Ugh it's only Wednesday. Why is this my life?? I struggle to get out of bed and when I finally do, I put on my Bob Marley shirt and some short shorts, with my vans. I throw my long brown hair in a messy ponytail and leave. I get to school and see Rebecca staring me down. I just try to ignore her and walk away, but I feel like her eyes are a lazer burning into my soul. I then start to notice everyone start laughing at me. I look at her and wonder what's going on. I look on the walls and see pictures of me photoshopped to look like I'm a prostitute that has sex for free. People start to throw trash at me and I look over at Rebecca, she starts to laugh hysterically. I felt the tears swell in my eyes and moments later I'm sobbing.  As I leave, guys call my name, while pointing at their dicks. I didn't even ride my pennyboard home, I just ran, as fast as I could.

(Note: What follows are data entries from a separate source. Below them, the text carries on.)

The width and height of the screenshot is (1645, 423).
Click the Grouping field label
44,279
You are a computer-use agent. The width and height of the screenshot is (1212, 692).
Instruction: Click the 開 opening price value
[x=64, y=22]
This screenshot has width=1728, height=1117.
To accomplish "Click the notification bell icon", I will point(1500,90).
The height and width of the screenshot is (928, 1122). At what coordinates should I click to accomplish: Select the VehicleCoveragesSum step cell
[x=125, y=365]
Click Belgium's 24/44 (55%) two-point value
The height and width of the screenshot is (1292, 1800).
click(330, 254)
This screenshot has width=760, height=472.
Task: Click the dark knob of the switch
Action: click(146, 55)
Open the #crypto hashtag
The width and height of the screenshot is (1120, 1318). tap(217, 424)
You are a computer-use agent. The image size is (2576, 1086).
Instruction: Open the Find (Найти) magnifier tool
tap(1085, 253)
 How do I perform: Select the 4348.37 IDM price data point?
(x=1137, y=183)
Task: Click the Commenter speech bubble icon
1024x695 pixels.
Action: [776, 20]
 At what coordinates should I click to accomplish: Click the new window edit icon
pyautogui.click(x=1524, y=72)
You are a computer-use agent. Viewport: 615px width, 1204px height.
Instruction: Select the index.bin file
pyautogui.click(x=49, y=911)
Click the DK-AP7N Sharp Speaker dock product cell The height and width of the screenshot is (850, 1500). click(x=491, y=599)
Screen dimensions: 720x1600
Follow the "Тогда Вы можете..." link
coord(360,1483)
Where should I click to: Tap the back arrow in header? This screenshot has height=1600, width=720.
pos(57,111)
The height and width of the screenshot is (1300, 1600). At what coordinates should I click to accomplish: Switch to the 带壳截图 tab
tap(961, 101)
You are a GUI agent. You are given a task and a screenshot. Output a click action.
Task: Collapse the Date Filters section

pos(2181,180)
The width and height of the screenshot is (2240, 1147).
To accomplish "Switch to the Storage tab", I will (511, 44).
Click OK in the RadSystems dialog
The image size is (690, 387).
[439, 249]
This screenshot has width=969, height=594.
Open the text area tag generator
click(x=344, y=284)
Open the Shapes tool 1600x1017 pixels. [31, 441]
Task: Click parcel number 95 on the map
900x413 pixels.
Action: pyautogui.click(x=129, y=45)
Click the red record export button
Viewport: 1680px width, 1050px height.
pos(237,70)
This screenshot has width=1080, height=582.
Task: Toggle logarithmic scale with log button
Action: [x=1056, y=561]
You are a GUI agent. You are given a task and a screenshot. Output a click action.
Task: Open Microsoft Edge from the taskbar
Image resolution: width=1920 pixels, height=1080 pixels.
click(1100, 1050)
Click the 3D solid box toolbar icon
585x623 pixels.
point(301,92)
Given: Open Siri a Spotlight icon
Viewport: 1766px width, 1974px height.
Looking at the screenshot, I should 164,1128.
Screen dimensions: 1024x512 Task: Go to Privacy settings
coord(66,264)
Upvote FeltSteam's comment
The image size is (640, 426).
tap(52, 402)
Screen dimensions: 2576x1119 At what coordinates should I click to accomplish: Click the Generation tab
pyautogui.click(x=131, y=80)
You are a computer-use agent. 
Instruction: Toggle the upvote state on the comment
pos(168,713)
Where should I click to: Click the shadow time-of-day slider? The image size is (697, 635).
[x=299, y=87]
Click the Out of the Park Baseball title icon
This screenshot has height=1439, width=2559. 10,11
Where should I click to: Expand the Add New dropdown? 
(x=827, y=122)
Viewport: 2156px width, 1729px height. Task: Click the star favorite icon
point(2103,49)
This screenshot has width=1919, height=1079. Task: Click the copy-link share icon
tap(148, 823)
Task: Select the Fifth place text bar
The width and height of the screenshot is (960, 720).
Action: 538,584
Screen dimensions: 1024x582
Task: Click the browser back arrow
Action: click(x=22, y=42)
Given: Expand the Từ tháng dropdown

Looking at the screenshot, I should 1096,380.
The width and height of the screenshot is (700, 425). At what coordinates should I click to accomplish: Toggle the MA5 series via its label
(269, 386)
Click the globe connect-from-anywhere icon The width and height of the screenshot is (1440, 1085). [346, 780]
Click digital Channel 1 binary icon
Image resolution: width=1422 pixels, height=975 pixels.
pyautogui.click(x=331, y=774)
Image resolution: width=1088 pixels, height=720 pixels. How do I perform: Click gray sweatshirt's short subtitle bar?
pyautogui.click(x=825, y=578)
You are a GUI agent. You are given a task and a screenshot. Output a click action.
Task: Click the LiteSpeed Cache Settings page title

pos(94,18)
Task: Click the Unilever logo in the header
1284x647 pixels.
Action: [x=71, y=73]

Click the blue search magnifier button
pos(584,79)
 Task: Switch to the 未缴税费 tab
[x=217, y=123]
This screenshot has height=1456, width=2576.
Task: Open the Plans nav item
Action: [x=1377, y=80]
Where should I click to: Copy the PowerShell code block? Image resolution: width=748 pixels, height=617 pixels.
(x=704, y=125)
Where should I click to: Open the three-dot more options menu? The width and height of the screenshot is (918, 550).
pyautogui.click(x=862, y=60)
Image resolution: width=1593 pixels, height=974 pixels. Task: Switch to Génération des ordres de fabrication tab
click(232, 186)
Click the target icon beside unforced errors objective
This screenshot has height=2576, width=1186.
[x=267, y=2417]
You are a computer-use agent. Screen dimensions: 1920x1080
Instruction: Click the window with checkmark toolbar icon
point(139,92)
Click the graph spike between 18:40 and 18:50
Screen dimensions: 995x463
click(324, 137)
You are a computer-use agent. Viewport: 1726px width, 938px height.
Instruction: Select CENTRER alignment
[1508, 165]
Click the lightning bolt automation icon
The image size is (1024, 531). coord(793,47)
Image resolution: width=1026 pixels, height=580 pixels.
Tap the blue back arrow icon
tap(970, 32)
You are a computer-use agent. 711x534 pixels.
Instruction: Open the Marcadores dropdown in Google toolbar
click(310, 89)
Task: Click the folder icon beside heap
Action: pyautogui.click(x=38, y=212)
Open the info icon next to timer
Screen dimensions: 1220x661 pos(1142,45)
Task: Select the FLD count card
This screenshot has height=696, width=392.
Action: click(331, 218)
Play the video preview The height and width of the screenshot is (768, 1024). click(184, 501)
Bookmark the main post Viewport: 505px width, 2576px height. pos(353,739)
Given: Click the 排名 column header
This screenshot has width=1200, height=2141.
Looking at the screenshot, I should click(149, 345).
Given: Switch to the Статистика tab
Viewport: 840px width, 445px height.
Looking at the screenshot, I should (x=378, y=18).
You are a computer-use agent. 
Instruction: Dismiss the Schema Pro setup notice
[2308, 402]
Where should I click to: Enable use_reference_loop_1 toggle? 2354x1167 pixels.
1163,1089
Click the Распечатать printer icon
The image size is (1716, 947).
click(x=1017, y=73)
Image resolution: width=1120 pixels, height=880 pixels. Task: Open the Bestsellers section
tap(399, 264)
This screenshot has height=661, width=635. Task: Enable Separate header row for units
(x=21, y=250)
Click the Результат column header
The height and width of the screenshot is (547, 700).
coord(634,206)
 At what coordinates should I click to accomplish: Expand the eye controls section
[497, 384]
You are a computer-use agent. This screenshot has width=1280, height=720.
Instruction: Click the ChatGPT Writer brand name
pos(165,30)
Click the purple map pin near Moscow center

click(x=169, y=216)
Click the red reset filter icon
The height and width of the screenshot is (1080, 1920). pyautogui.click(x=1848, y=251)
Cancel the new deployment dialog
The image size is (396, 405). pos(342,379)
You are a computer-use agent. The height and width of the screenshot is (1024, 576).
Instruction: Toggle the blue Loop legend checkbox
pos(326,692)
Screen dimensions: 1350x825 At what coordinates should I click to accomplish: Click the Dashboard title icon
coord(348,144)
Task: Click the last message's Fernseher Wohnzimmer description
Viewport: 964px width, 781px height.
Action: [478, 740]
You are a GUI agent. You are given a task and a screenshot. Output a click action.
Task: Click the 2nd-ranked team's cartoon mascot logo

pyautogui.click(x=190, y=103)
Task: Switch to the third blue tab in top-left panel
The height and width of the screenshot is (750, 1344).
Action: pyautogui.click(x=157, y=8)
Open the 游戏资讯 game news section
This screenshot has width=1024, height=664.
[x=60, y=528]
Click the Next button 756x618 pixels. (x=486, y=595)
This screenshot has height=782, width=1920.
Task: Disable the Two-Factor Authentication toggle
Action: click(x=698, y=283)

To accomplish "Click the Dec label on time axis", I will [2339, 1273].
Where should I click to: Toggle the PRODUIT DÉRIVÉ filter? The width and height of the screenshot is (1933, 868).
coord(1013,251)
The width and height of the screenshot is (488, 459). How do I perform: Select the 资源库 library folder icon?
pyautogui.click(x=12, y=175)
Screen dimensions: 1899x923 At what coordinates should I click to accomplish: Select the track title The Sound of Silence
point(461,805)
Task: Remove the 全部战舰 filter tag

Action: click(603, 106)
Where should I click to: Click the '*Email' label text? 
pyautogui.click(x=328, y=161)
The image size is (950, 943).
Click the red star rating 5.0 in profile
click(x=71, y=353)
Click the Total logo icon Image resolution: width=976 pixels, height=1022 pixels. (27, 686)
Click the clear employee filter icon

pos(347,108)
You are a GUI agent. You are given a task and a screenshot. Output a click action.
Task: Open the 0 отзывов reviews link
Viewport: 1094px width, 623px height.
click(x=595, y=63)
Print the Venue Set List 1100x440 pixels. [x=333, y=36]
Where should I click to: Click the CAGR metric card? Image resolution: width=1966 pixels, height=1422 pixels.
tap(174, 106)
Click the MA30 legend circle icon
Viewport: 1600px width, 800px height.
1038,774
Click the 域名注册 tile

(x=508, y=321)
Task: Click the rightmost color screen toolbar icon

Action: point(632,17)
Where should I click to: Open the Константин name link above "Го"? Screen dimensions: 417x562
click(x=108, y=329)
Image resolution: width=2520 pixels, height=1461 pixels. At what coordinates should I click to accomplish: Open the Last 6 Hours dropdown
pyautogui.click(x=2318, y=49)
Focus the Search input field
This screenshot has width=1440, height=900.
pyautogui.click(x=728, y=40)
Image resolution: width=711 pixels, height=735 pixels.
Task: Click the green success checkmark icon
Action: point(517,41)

When I got home I went to my bathroom and slammed the door. I sinked down on the floor and started to cry even harder. I then saw some razor blades on the counter...No I couldn't, I've never cut before..no I can't. I get up off the floor and look at myself in the mirorr. My eyes and nose we red and my face was drenched in tears. I wish my mom was here. She always comforted me when I was hurting...why isn't she here when I need her most?